|
UNREALISED DREAMS
3 DECEMBER 2004 12 FEBRUARY 2005
MACKINTOSH GALLERY, GLASGOW SCHOOL OF ART
Unrealised Dreams is a new exhibition from artistic partnership John Beagles
and Graham Ramsay. Since 1996, Beagles and Ramsay have produced a wide
variety of work including sculpture, video, installation and performance.
Their work has been widely exhibited internationally and recent exhibitions
include PS1 MOMA, New York and a solo exhibition at Gasworks Gallery,
London.
This exhibition is an ambitious new development of their project shown
at the Scottish Pavilion at the Venice Biennale 2003. For the exhibition
at the Mackintosh gallery, the artists have produced a substantial number
of new drawings as well as a number of 3 dimensional scale models and
prototypes. The models are housed in a series of large packing crates
originally designed to protect Charles Rennie Mackintosh furniture belonging
to the Glasgow School of Art collection. Beagles and Ramsay have replaced
Mackintosh's priceless museum pieces with their own transitory and subtle
interventions. The exhibition continues on a website featuring animated
versions of many of the drawings.
The drawings, as yet Unrealised Dreams, constitute an ongoing
and expanding series of plans, proposals, diagrams and projections for
possible future artworks; from proposed public sculptures to elaborate
Regency style wigmaking and remote controlled animals.
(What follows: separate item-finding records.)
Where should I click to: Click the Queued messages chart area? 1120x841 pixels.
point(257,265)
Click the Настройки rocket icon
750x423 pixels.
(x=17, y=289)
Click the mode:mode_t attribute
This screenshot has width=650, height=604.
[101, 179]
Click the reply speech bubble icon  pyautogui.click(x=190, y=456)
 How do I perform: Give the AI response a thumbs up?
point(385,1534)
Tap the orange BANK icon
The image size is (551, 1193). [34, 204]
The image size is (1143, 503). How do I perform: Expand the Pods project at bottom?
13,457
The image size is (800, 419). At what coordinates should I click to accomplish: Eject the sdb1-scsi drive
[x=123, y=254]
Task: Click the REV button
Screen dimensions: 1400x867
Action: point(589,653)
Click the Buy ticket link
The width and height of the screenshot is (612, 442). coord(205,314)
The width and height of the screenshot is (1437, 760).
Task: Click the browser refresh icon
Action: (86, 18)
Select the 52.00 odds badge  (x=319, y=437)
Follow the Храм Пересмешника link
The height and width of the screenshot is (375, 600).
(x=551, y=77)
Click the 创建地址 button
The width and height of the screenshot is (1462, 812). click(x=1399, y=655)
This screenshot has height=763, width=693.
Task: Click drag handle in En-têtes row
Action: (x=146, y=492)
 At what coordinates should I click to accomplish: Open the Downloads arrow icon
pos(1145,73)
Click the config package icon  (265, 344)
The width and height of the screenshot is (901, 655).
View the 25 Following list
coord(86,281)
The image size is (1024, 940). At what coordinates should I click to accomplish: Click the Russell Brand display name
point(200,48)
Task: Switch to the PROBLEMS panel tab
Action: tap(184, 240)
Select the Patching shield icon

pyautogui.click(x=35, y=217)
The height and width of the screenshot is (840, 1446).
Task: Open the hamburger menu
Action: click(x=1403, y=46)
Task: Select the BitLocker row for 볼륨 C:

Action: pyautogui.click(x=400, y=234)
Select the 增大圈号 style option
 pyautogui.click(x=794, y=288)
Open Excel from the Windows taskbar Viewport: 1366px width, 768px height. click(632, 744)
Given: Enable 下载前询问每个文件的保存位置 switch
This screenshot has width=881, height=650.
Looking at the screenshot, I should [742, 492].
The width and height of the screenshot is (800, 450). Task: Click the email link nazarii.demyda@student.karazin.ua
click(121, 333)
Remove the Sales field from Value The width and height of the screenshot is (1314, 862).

Always humorous
and often dark, the drawings return to recurrent themes in their work;
food, consumption, mortality and grotesque self representation.
These drawings also feed on the history and style of Renaissance drawing,
and in particular the anatomical studies, inventions and grotesques of
Leonardo da Vinci. The artists were able to study Leonardos technique
at close quarters in the 2002 exhibition of his drawings at the Queens
Gallery, Edinburgh. As far as possible they have used authentic materials
and techniques common to the Renaissance and have explored methods of
distressing paper and ink. For their falsely aged paper they have looked
to Tom Keating, Elmyr de Hory and other masters of the art of deception.